Repeat every entry word for word, skipping the pictures.

(Screenshot grounding data)
+-------+
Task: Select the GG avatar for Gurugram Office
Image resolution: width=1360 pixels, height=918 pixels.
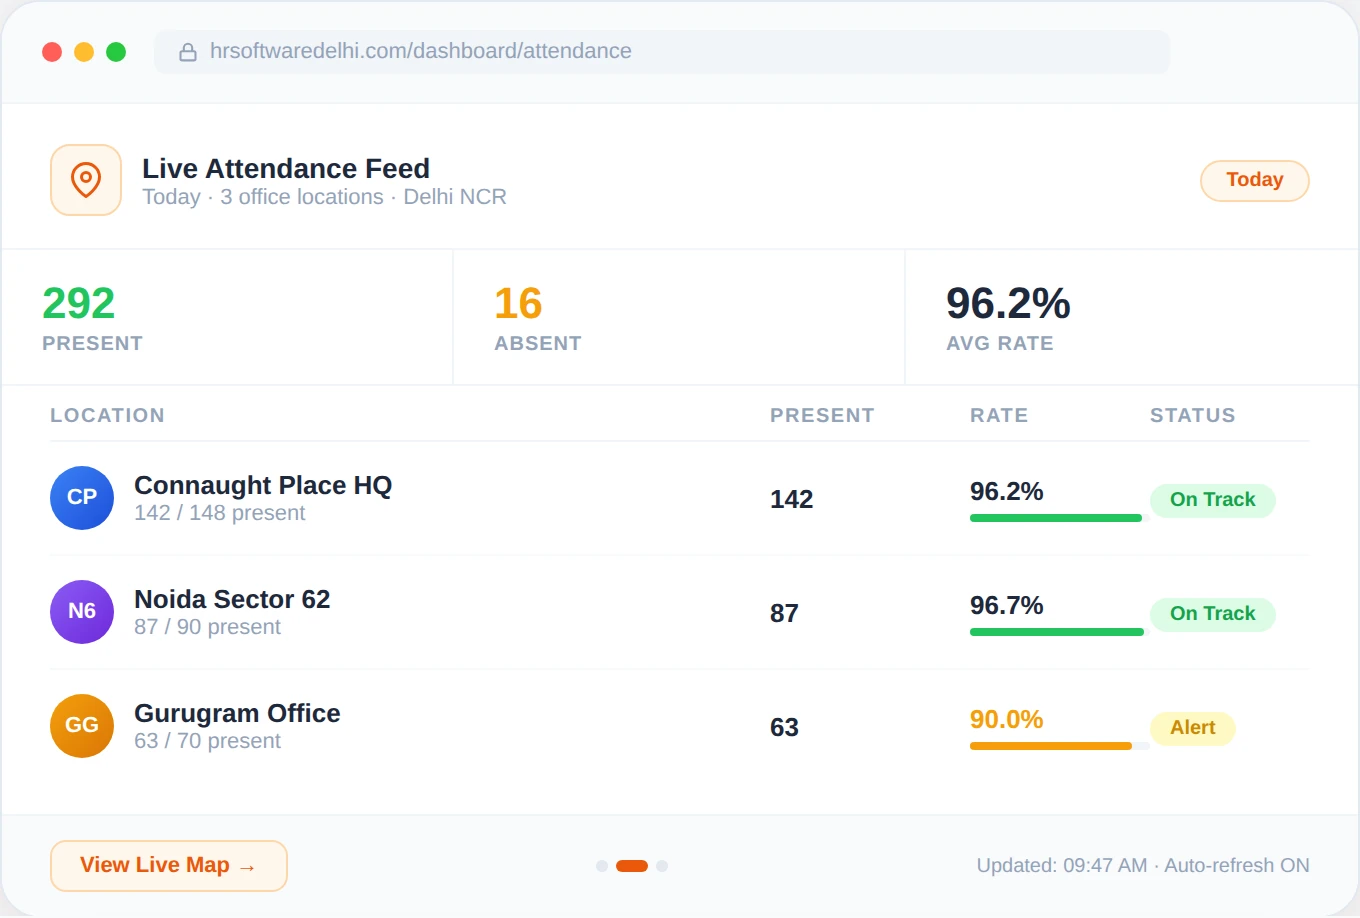Action: coord(81,726)
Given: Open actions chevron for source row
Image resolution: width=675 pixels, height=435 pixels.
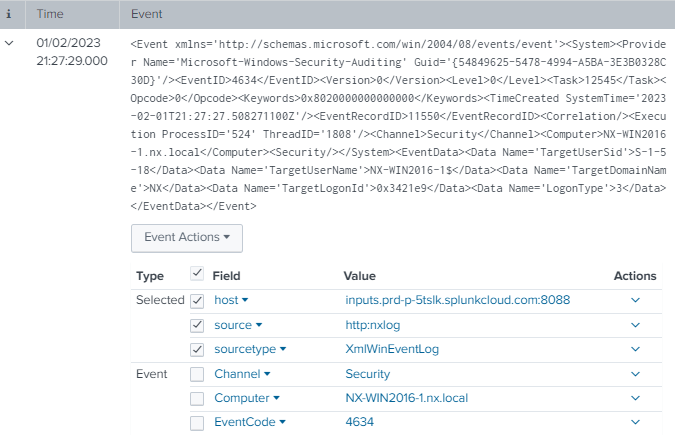Looking at the screenshot, I should pyautogui.click(x=634, y=325).
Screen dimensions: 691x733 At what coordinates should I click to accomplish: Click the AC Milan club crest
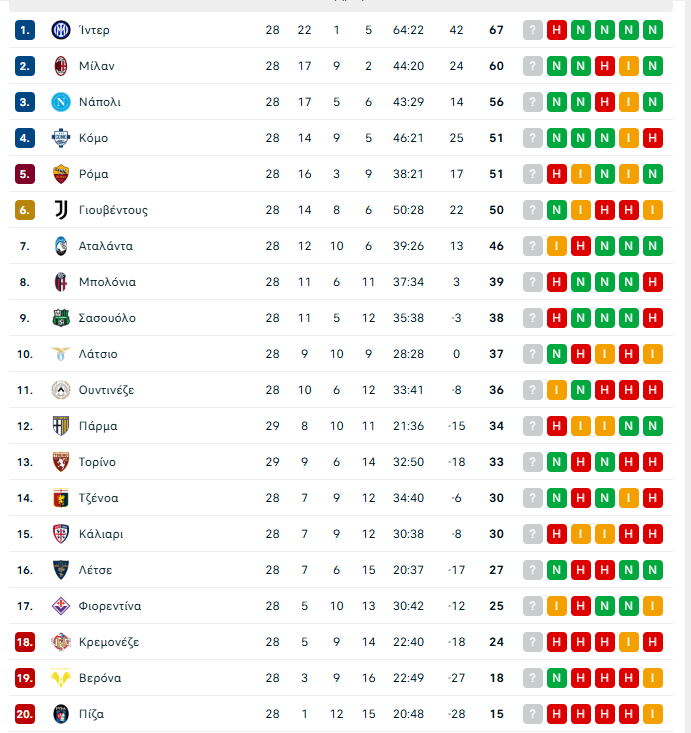[61, 66]
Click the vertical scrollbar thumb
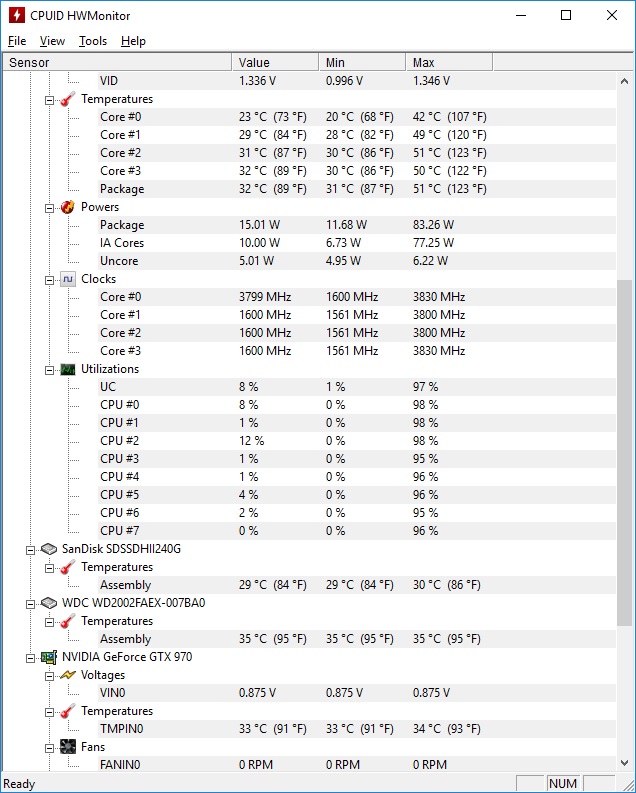Screen dimensions: 636x793 point(624,453)
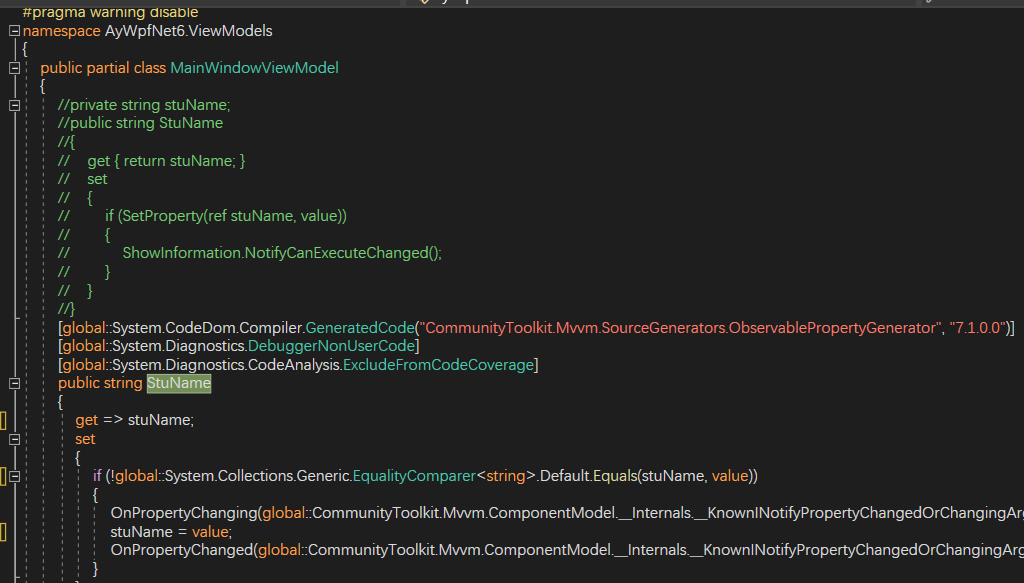Collapse the if statement block inside set
Image resolution: width=1024 pixels, height=583 pixels.
click(13, 475)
+-------+
_Exercise output_.
Task: Select the GG avatar for Gurugram Office
Image resolution: width=1360 pixels, height=918 pixels.
Action: coord(81,726)
Given: Open actions chevron for source row
Image resolution: width=675 pixels, height=435 pixels.
Looking at the screenshot, I should pyautogui.click(x=634, y=325).
Screen dimensions: 691x733 At what coordinates should I click to accomplish: Click the AC Milan club crest
[61, 66]
Click the vertical scrollbar thumb
Screen dimensions: 636x793 point(624,453)
Collapse the if statement block inside set
Image resolution: width=1024 pixels, height=583 pixels.
click(13, 475)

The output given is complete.